Goal of the exercise:
Nothing in the data may be altered; the answer is a verbatim copy of it.
=====
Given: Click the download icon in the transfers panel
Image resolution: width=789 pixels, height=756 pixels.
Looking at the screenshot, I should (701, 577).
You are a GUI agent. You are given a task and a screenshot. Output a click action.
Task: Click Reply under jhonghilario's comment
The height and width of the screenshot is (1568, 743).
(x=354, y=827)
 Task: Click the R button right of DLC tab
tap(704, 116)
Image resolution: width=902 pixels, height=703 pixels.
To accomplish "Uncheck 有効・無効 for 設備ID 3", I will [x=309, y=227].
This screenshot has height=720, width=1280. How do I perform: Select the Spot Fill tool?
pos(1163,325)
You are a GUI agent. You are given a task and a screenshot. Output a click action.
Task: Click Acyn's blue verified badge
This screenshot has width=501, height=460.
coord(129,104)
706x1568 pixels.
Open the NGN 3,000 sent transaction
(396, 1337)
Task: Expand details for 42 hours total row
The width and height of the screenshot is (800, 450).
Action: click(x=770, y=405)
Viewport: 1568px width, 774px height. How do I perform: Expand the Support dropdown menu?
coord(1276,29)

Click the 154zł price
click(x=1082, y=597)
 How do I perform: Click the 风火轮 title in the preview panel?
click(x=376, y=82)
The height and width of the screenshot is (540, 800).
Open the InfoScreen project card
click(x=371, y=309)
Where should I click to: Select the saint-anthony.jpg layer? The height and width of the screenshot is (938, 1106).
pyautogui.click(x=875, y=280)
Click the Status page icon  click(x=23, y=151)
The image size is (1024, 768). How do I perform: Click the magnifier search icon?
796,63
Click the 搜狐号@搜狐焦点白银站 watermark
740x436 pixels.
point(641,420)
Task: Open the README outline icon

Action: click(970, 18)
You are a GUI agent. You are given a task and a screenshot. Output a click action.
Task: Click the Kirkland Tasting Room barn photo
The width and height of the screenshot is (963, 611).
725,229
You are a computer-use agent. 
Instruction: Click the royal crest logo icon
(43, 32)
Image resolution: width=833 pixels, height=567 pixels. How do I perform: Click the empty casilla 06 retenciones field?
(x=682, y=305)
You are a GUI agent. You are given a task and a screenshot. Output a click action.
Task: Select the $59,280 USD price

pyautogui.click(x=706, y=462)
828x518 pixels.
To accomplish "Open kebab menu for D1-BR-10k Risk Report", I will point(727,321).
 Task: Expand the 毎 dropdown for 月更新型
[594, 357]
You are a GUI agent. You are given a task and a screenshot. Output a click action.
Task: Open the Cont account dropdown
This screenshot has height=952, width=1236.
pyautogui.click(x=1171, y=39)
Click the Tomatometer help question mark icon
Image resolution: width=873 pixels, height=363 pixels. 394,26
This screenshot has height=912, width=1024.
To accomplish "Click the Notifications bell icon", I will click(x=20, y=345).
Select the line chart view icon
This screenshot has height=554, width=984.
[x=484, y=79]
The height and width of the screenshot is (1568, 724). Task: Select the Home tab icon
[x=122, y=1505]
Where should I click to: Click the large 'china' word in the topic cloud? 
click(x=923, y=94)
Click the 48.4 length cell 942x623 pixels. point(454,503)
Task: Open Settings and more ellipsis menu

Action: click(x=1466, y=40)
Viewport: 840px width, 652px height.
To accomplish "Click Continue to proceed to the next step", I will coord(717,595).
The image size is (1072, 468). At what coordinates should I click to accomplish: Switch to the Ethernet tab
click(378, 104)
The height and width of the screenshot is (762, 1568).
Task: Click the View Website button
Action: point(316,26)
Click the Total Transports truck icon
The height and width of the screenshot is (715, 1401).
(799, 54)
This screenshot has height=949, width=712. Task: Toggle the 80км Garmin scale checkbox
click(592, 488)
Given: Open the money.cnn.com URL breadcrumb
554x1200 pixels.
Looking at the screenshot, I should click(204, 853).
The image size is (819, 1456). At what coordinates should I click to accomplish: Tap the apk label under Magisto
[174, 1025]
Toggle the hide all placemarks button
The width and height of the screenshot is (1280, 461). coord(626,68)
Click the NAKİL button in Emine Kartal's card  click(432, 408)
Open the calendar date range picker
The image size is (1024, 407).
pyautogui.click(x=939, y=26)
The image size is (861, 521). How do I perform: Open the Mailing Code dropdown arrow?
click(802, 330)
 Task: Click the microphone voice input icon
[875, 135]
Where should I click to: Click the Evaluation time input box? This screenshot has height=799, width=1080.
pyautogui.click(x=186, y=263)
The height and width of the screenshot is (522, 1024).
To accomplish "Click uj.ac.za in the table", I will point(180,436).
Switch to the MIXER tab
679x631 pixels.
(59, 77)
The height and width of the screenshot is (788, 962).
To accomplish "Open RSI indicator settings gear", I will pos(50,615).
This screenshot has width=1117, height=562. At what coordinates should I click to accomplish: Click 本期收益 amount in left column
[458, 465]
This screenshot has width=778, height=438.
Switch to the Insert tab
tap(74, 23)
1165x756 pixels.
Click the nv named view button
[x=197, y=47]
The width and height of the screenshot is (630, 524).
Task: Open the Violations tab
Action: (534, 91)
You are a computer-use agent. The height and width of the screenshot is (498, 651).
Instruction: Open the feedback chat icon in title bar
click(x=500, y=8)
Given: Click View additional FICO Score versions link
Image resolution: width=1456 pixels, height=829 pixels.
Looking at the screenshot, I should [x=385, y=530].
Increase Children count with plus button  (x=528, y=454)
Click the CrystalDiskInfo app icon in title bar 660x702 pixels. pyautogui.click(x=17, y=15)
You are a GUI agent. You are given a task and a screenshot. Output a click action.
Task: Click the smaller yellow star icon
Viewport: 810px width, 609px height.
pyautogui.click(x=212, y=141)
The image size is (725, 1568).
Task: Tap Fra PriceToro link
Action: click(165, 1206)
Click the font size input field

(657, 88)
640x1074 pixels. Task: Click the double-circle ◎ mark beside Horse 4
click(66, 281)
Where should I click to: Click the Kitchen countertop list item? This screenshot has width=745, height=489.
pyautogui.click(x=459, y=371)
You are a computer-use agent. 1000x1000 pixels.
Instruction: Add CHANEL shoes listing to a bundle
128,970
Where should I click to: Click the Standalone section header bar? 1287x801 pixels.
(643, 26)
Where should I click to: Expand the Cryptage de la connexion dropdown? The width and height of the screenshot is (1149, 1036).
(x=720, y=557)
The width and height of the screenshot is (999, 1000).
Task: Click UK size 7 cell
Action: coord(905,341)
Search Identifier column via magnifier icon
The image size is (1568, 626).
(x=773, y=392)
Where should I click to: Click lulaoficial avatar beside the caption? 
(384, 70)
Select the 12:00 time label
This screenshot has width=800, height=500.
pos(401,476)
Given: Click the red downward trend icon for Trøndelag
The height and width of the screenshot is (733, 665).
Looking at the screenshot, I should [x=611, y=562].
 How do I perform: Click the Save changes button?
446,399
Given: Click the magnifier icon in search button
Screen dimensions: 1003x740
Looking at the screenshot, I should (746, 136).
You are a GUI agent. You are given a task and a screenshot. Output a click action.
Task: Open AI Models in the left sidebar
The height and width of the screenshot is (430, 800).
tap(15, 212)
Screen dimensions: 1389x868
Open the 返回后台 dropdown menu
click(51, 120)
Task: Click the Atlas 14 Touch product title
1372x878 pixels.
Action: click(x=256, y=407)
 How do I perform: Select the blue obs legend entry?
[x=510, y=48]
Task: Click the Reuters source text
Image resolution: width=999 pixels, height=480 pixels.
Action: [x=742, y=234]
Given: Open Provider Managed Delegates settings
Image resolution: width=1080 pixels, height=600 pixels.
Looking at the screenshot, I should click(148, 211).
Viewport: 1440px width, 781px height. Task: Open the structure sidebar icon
=====
Answer area:
Given: Click the download icon in the transfers panel
Image resolution: width=789 pixels, height=756 pixels.
Looking at the screenshot, I should (701, 577).
You are a GUI agent. You are given a task and a screenshot. Output a click action.
Task: Click Reply under jhonghilario's comment
The height and width of the screenshot is (1568, 743).
(x=354, y=827)
 Task: Click the R button right of DLC tab
tap(704, 116)
Image resolution: width=902 pixels, height=703 pixels.
To accomplish "Uncheck 有効・無効 for 設備ID 3", I will [x=309, y=227].
This screenshot has height=720, width=1280. How do I perform: Select the Spot Fill tool?
pos(1163,325)
You are a GUI agent. You are given a task and a screenshot. Output a click action.
Task: Click Acyn's blue verified badge
This screenshot has width=501, height=460.
coord(129,104)
706x1568 pixels.
Open the NGN 3,000 sent transaction
(396, 1337)
Task: Expand details for 42 hours total row
The width and height of the screenshot is (800, 450).
Action: click(x=770, y=405)
Viewport: 1568px width, 774px height. How do I perform: Expand the Support dropdown menu?
coord(1276,29)

Click the 154zł price
click(x=1082, y=597)
 How do I perform: Click the 风火轮 title in the preview panel?
click(x=376, y=82)
The height and width of the screenshot is (540, 800).
Open the InfoScreen project card
click(x=371, y=309)
Where should I click to: Select the saint-anthony.jpg layer? The height and width of the screenshot is (938, 1106).
pyautogui.click(x=875, y=280)
Click the Status page icon  click(x=23, y=151)
The image size is (1024, 768). How do I perform: Click the magnifier search icon?
796,63
Click the 搜狐号@搜狐焦点白银站 watermark
740x436 pixels.
point(641,420)
Task: Open the README outline icon

Action: click(970, 18)
You are a GUI agent. You are given a task and a screenshot. Output a click action.
Task: Click the Kirkland Tasting Room barn photo
The width and height of the screenshot is (963, 611).
725,229
You are a computer-use agent. 
Instruction: Click the royal crest logo icon
(43, 32)
Image resolution: width=833 pixels, height=567 pixels. How do I perform: Click the empty casilla 06 retenciones field?
(x=682, y=305)
You are a GUI agent. You are given a task and a screenshot. Output a click action.
Task: Select the $59,280 USD price

pyautogui.click(x=706, y=462)
828x518 pixels.
To accomplish "Open kebab menu for D1-BR-10k Risk Report", I will point(727,321).
 Task: Expand the 毎 dropdown for 月更新型
[594, 357]
You are a GUI agent. You are given a task and a screenshot. Output a click action.
Task: Open the Cont account dropdown
This screenshot has height=952, width=1236.
pyautogui.click(x=1171, y=39)
Click the Tomatometer help question mark icon
Image resolution: width=873 pixels, height=363 pixels. 394,26
This screenshot has height=912, width=1024.
To accomplish "Click the Notifications bell icon", I will click(x=20, y=345).
Select the line chart view icon
This screenshot has height=554, width=984.
[x=484, y=79]
The height and width of the screenshot is (1568, 724). Task: Select the Home tab icon
[x=122, y=1505]
Where should I click to: Click the large 'china' word in the topic cloud? 
click(x=923, y=94)
Click the 48.4 length cell 942x623 pixels. point(454,503)
Task: Open Settings and more ellipsis menu

Action: click(x=1466, y=40)
Viewport: 840px width, 652px height.
To accomplish "Click Continue to proceed to the next step", I will coord(717,595).
The image size is (1072, 468). At what coordinates should I click to accomplish: Switch to the Ethernet tab
click(378, 104)
The height and width of the screenshot is (762, 1568).
Task: Click the View Website button
Action: point(316,26)
Click the Total Transports truck icon
The height and width of the screenshot is (715, 1401).
(799, 54)
This screenshot has height=949, width=712. Task: Toggle the 80км Garmin scale checkbox
click(592, 488)
Given: Open the money.cnn.com URL breadcrumb
554x1200 pixels.
Looking at the screenshot, I should click(204, 853).
The image size is (819, 1456). At what coordinates should I click to accomplish: Tap the apk label under Magisto
[174, 1025]
Toggle the hide all placemarks button
The width and height of the screenshot is (1280, 461). coord(626,68)
Click the NAKİL button in Emine Kartal's card  click(432, 408)
Open the calendar date range picker
The image size is (1024, 407).
pyautogui.click(x=939, y=26)
The image size is (861, 521). How do I perform: Open the Mailing Code dropdown arrow?
click(802, 330)
 Task: Click the microphone voice input icon
[875, 135]
Where should I click to: Click the Evaluation time input box? This screenshot has height=799, width=1080.
pyautogui.click(x=186, y=263)
The height and width of the screenshot is (522, 1024).
To accomplish "Click uj.ac.za in the table", I will point(180,436).
Switch to the MIXER tab
679x631 pixels.
(59, 77)
The height and width of the screenshot is (788, 962).
To accomplish "Open RSI indicator settings gear", I will pos(50,615).
This screenshot has width=1117, height=562. At what coordinates should I click to accomplish: Click 本期收益 amount in left column
[458, 465]
This screenshot has width=778, height=438.
Switch to the Insert tab
tap(74, 23)
1165x756 pixels.
Click the nv named view button
[x=197, y=47]
The width and height of the screenshot is (630, 524).
Task: Open the Violations tab
Action: (534, 91)
You are a computer-use agent. The height and width of the screenshot is (498, 651).
Instruction: Open the feedback chat icon in title bar
click(x=500, y=8)
Given: Click View additional FICO Score versions link
Image resolution: width=1456 pixels, height=829 pixels.
Looking at the screenshot, I should [x=385, y=530].
Increase Children count with plus button  (x=528, y=454)
Click the CrystalDiskInfo app icon in title bar 660x702 pixels. pyautogui.click(x=17, y=15)
You are a GUI agent. You are given a task and a screenshot. Output a click action.
Task: Click the smaller yellow star icon
Viewport: 810px width, 609px height.
pyautogui.click(x=212, y=141)
The image size is (725, 1568).
Task: Tap Fra PriceToro link
Action: click(165, 1206)
Click the font size input field

(657, 88)
640x1074 pixels. Task: Click the double-circle ◎ mark beside Horse 4
click(66, 281)
Where should I click to: Click the Kitchen countertop list item? This screenshot has width=745, height=489.
pyautogui.click(x=459, y=371)
You are a computer-use agent. 1000x1000 pixels.
Instruction: Add CHANEL shoes listing to a bundle
128,970
Where should I click to: Click the Standalone section header bar? 1287x801 pixels.
(643, 26)
Where should I click to: Expand the Cryptage de la connexion dropdown? The width and height of the screenshot is (1149, 1036).
(x=720, y=557)
The width and height of the screenshot is (999, 1000).
Task: Click UK size 7 cell
Action: coord(905,341)
Search Identifier column via magnifier icon
The image size is (1568, 626).
(x=773, y=392)
Where should I click to: Click lulaoficial avatar beside the caption? 
(384, 70)
Select the 12:00 time label
This screenshot has width=800, height=500.
pos(401,476)
Given: Click the red downward trend icon for Trøndelag
The height and width of the screenshot is (733, 665).
Looking at the screenshot, I should [x=611, y=562].
 How do I perform: Click the Save changes button?
446,399
Given: Click the magnifier icon in search button
Screen dimensions: 1003x740
Looking at the screenshot, I should (746, 136).
You are a GUI agent. You are given a task and a screenshot. Output a click action.
Task: Open AI Models in the left sidebar
The height and width of the screenshot is (430, 800).
tap(15, 212)
Screen dimensions: 1389x868
Open the 返回后台 dropdown menu
click(51, 120)
Task: Click the Atlas 14 Touch product title
1372x878 pixels.
Action: click(x=256, y=407)
 How do I perform: Select the blue obs legend entry?
[x=510, y=48]
Task: Click the Reuters source text
Image resolution: width=999 pixels, height=480 pixels.
Action: [x=742, y=234]
Given: Open Provider Managed Delegates settings
Image resolution: width=1080 pixels, height=600 pixels.
Looking at the screenshot, I should click(148, 211).
Viewport: 1440px width, 781px height. Task: Open the structure sidebar icon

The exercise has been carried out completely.